Search the records for lines that contain the word "computer". Copy them all.

**MATERIAL PROVIDED:**
---------------

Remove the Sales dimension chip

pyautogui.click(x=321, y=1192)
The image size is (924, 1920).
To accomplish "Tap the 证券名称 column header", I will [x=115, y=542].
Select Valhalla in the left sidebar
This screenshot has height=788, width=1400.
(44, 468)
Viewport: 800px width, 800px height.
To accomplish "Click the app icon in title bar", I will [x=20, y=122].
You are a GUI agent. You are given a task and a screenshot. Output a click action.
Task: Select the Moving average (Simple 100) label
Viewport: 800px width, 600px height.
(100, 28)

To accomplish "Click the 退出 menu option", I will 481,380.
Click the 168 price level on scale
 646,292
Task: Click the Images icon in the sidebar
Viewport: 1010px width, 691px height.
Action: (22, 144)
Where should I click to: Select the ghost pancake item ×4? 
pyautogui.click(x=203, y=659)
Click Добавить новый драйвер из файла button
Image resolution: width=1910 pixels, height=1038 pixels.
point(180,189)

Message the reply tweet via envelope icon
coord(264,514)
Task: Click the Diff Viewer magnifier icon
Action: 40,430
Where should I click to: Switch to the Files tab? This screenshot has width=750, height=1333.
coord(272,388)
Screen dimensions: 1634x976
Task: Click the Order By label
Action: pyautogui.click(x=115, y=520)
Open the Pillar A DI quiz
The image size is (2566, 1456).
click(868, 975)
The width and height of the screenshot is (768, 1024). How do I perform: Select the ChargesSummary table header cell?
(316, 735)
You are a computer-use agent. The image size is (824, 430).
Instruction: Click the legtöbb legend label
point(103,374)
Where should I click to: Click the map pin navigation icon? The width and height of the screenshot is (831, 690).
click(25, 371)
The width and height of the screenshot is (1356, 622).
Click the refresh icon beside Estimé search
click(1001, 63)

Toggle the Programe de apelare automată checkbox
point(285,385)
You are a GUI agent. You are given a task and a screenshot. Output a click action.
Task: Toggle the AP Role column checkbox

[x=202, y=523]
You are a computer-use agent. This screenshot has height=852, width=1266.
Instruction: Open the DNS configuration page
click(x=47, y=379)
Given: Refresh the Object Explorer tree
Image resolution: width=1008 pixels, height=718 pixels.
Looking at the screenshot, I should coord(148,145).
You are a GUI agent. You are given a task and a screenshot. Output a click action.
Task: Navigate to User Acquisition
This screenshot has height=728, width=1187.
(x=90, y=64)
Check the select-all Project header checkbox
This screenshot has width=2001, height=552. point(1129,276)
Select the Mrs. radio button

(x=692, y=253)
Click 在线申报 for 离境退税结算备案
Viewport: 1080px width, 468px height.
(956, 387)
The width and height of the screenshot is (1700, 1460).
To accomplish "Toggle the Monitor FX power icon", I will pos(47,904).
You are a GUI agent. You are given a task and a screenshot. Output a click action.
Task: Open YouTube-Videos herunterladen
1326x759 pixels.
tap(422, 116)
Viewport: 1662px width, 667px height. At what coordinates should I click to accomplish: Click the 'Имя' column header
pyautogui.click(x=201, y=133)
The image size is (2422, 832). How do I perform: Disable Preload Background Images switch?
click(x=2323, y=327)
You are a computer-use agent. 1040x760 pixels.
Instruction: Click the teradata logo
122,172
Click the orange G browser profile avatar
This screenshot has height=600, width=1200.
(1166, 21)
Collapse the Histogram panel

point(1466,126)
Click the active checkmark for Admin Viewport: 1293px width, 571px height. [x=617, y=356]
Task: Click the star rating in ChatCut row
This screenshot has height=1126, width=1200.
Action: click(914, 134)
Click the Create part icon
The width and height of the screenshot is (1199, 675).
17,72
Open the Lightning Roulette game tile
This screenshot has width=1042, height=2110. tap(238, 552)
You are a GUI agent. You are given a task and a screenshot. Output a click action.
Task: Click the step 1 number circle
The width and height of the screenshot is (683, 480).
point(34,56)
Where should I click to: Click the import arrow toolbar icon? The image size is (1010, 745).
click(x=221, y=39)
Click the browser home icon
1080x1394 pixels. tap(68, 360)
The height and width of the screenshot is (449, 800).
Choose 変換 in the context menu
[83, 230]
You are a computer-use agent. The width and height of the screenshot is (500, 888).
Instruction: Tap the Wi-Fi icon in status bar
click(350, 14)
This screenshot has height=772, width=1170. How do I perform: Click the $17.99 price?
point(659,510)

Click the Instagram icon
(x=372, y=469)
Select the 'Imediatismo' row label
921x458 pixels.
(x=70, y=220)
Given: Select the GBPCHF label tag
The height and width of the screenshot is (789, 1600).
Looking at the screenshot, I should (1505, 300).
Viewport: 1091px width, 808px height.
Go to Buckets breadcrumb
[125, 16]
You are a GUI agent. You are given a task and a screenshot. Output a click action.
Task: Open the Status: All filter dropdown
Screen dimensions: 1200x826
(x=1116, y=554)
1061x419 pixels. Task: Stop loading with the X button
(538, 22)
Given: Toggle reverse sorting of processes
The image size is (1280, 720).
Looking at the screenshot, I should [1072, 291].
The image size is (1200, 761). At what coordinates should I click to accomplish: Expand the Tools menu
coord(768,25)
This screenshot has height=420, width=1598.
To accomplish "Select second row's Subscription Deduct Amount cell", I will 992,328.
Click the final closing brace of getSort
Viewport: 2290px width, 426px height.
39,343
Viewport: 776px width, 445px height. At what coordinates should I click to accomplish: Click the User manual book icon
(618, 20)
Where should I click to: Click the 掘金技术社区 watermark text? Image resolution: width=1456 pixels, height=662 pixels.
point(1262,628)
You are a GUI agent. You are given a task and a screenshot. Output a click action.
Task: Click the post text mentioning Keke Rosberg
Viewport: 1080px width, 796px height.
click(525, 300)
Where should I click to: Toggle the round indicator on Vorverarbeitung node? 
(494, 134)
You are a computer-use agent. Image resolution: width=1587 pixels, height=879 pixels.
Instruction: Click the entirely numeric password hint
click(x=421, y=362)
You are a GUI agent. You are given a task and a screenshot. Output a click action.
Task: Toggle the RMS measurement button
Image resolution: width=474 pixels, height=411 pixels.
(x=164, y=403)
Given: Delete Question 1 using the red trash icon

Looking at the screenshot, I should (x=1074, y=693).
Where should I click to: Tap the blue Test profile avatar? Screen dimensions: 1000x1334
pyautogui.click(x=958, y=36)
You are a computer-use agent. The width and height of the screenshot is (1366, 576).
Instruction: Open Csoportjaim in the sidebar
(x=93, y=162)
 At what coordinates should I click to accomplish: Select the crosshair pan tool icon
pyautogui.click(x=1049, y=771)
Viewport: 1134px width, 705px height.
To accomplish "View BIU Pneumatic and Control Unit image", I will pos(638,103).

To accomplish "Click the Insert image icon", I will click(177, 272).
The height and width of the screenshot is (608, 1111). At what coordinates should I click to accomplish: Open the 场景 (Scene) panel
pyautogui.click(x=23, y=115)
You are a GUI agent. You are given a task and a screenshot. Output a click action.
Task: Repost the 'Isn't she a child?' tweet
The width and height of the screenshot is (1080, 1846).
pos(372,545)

---------------

**ANSWER FOR THIS EXERCISE:**
You are a computer-use agent. The image size is (824, 430).
You are a computer-use agent. This screenshot has height=852, width=1266.
You are a computer-use agent. 1040x760 pixels.
You are a computer-use agent. The width and height of the screenshot is (500, 888).
You are a computer-use agent. Image resolution: width=1587 pixels, height=879 pixels.
You are a computer-use agent. The width and height of the screenshot is (1366, 576).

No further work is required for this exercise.